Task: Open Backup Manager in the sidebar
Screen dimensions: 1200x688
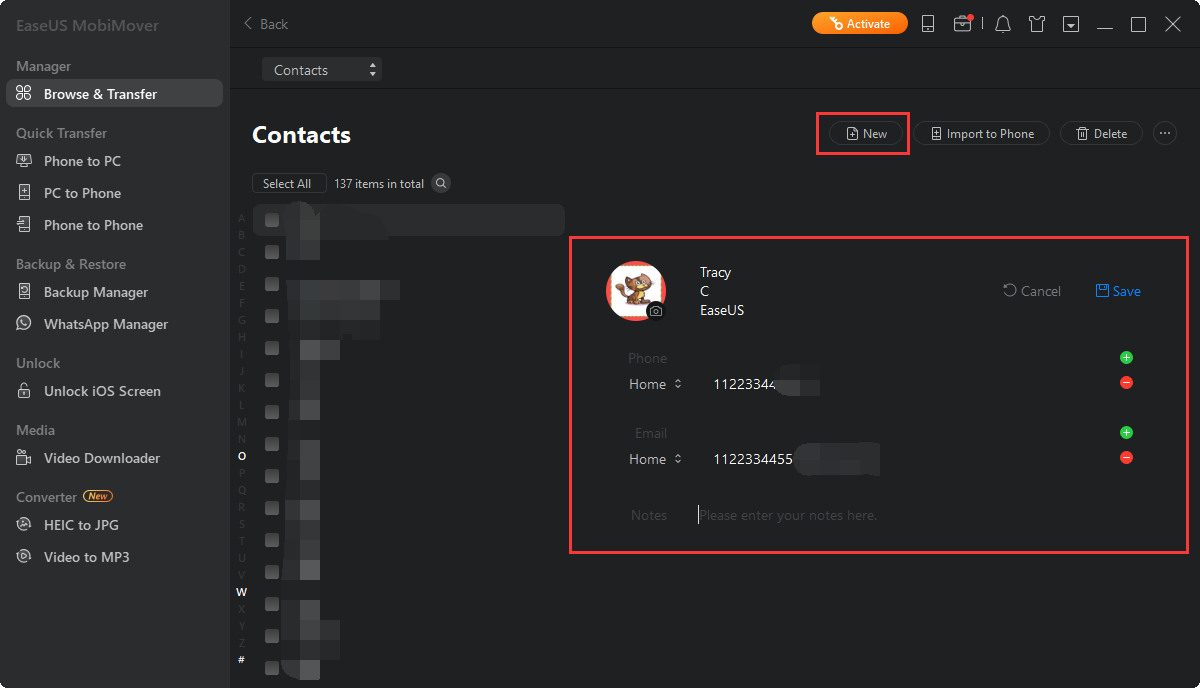Action: (x=96, y=292)
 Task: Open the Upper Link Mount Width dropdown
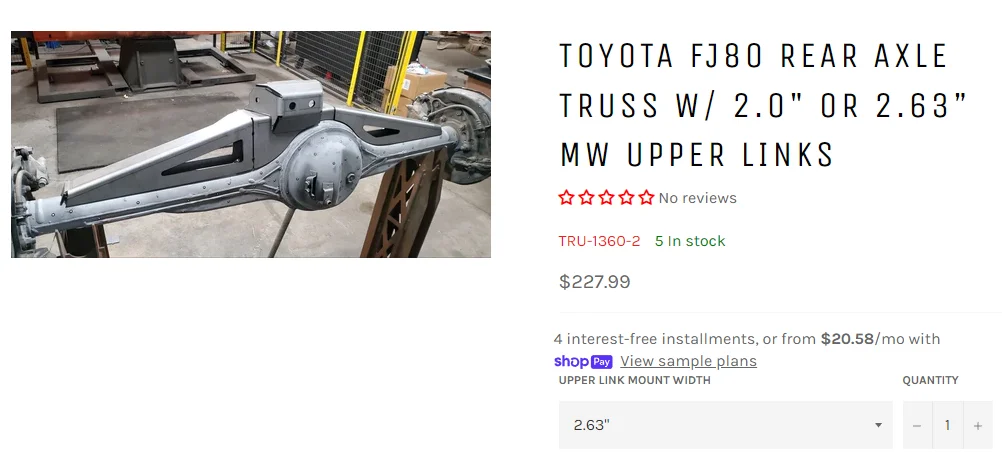pos(725,425)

───

WHAT THE TASK REQUIRES:
Keep the pictures out while you retype all of the data above exactly as it appears.

ANSWER TO THIS PROBLEM:
Task: Open Backup Manager in the sidebar
Screen dimensions: 1200x688
Action: (x=96, y=292)
 Task: Open the Upper Link Mount Width dropdown
pos(725,425)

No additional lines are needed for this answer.